*** Block opens ***
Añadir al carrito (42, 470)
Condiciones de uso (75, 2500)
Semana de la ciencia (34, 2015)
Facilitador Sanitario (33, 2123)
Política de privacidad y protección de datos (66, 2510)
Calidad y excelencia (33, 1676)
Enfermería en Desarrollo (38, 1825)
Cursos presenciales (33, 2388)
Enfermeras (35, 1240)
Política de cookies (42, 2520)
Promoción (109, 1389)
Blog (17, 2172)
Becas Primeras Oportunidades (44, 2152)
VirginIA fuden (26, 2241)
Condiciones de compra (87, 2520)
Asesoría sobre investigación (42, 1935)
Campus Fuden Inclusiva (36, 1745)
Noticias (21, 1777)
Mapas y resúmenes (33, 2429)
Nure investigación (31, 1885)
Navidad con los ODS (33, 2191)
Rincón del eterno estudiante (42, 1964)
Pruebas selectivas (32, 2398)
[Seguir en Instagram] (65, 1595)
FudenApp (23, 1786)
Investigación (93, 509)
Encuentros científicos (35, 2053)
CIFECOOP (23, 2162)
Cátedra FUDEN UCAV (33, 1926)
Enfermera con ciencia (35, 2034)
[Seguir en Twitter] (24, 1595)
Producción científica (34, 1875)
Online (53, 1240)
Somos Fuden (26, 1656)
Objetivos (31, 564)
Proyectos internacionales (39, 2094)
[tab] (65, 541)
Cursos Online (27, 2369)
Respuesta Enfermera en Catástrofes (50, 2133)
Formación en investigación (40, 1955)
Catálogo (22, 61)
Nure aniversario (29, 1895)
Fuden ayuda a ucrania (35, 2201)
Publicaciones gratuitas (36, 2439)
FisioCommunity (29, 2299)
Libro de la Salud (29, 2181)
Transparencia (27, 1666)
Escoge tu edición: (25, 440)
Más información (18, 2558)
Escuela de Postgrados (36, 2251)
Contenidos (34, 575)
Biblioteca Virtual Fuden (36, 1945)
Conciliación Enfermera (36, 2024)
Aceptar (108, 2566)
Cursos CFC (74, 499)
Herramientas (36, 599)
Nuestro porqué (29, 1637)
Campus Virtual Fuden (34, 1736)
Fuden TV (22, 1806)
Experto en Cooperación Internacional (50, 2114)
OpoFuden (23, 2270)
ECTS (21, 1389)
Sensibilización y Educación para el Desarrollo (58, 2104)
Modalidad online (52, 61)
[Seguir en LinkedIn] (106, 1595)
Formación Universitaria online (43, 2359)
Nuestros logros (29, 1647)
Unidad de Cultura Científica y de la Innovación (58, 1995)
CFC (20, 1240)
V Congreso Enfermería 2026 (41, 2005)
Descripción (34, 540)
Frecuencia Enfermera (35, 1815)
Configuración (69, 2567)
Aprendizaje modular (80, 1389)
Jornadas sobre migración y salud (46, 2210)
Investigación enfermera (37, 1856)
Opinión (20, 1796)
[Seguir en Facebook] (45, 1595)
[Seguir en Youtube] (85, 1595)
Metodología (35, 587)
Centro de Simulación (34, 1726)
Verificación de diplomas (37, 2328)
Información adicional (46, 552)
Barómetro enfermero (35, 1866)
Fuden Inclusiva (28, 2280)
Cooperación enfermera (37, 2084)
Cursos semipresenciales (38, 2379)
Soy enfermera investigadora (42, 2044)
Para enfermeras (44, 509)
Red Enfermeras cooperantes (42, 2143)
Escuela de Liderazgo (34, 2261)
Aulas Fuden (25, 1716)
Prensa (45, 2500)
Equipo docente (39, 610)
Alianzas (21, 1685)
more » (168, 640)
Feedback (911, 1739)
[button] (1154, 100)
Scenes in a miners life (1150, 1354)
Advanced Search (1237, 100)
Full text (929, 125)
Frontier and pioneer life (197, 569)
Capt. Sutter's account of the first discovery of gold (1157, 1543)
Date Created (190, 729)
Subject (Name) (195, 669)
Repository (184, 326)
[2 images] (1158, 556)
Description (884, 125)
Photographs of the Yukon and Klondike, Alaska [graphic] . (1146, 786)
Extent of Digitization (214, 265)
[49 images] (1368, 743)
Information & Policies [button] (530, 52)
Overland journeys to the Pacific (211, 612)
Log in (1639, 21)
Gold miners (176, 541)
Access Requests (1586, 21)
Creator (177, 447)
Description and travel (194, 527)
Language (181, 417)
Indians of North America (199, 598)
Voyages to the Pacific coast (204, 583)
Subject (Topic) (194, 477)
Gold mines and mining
*** Block closes ***
From the first line of the data above through the line containing "VirginIA fuden (26, 2241)", repeat each line exactly, and add nothing.

Añadir al carrito (42, 470)
Condiciones de uso (75, 2500)
Semana de la ciencia (34, 2015)
Facilitador Sanitario (33, 2123)
Política de privacidad y protección de datos (66, 2510)
Calidad y excelencia (33, 1676)
Enfermería en Desarrollo (38, 1825)
Cursos presenciales (33, 2388)
Enfermeras (35, 1240)
Política de cookies (42, 2520)
Promoción (109, 1389)
Blog (17, 2172)
Becas Primeras Oportunidades (44, 2152)
VirginIA fuden (26, 2241)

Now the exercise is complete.